In July 2002, the new Government moved quickly to deal with the effects of the crisis, especially on the poor. The government implemented a poverty reduction strategy, that includes scaling up the roads program, expanding access to primary education, improving governance, and creating an enabling environment for the private sector. The economy rebounded with a real GDP growth of 9.8 percent in 2003. However, 2004 was marked by exogenous shocks—including two cyclones and a deterioration in the terms of trade—and a sharp depreciation of the currency. The authorities have taken corrective actions to maintain macroeconomic stability and are committed to containing inflation, accelerating the implementation of structural reforms, and diversifying the export base to boost exports and economic growth.

Steps Taken To Reach the Completion Point under the Enhanced HIPC Initiative

Upon reaching its decision point under the enhanced framework of the HIPC Initiative in December 2000, Madagascar committed to undertake reforms to reach completion point, which makes them eligible to receive irrevocable debt relief under the enhanced framework:

(i) Preparation of a full Poverty Reduction Strategy Paper (PRSP) through a participatory process and implementation of its recommendations for at least one year.4

(ii) Maintenance of macroeconomic stability through the satisfactory implementation of macroeconomic and structural policies supported by an IMF Poverty Reduction and Growth Facility (PRGF) program.

(iii) Governance and institutional reforms—especially in the area of tax administration—including lower tariff barriers, broadening the revenue base, simplifying the tax system, and the introduction of anti-corruption measures in the country's tax and customs department.

(iv) Achievement of key social objectives, particularly in the following sectors: health, education, and infrastructure.

The HIPC Initiative

In 1996, the World Bank and the IMF launched the HIPC Initiative to create a framework for all creditors, including multilateral creditors, to provide debt relief to the world's poorest and most heavily indebted countries, and thereby reduce the constraint on economic growth and poverty reduction imposed by the debt build-up in these countries. The Initiative was modified in 1999 to provide three key enhancements:

Deeper and Broader Relief. External debt thresholds were lowered from the original framework. As a result, more countries became eligible for debt relief and some countries became eligible for greater relief.

Faster Relief. A number of creditors began to provide interim debt relief immediately at the "decision point." Also, the new framework permitted countries to reach the "completion point" faster.
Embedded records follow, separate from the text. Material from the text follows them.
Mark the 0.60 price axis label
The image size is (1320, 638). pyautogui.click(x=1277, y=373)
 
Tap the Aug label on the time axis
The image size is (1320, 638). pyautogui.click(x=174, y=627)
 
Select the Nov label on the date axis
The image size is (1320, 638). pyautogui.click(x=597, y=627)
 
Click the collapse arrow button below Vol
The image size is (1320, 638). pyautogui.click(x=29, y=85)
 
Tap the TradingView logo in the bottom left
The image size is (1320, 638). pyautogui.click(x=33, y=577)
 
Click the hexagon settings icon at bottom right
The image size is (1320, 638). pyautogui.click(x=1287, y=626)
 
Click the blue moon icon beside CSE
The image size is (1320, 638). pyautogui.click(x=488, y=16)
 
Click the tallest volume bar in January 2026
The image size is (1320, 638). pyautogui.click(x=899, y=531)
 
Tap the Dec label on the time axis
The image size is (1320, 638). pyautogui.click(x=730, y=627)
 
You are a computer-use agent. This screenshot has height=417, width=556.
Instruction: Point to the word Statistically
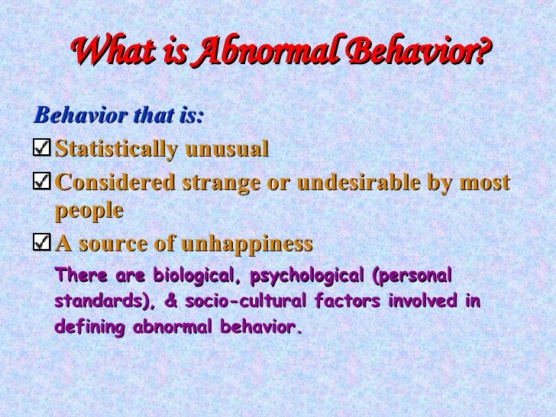coord(115,147)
Stronger Link Between Debt Relief and Poverty Reduction. Freed resources were to be used to support poverty reduction strategies developed by national governments through a broad consultative process.

To date, 27 countries—two-thirds of the HIPCs—have reached their "decision points" and are receiving debt relief from all sources that will amount to more than $54 billion over time, and an average NPV stock-of-debt reduction of nearly two-thirds.


1 The completion point under the enhanced HIPC Initiative is when creditors commit irrevocably to and fully deliver debt relief. The decision point, which precedes the completion point, is when debt relief is committed and begins on an interim and voluntary basis.
2 Nominal terms means the actual dollar value of debt service forgiven over a period of time.
3 The Net Present Value(NPV) of debt is the discounted sum of all future debt-service obligations(interest and principal). This measure takes into account the degree of concessionality of a country's debt stock. Whenever the interest rate on a loan is lower than the market rate, the resulting NPV of debt is smaller than its face value, with the difference reflecting the grant element.
4 Poverty Reduction Strategy Papers (PRSP) describe a country's macroeconomic, structural and social policies and programs to promote growth and reduce poverty, as well as associated external financing needs. PRSPs are prepared by governments through a participatory process involving civil society and development partners, including the World Bank and the International Monetary Fund (IMF).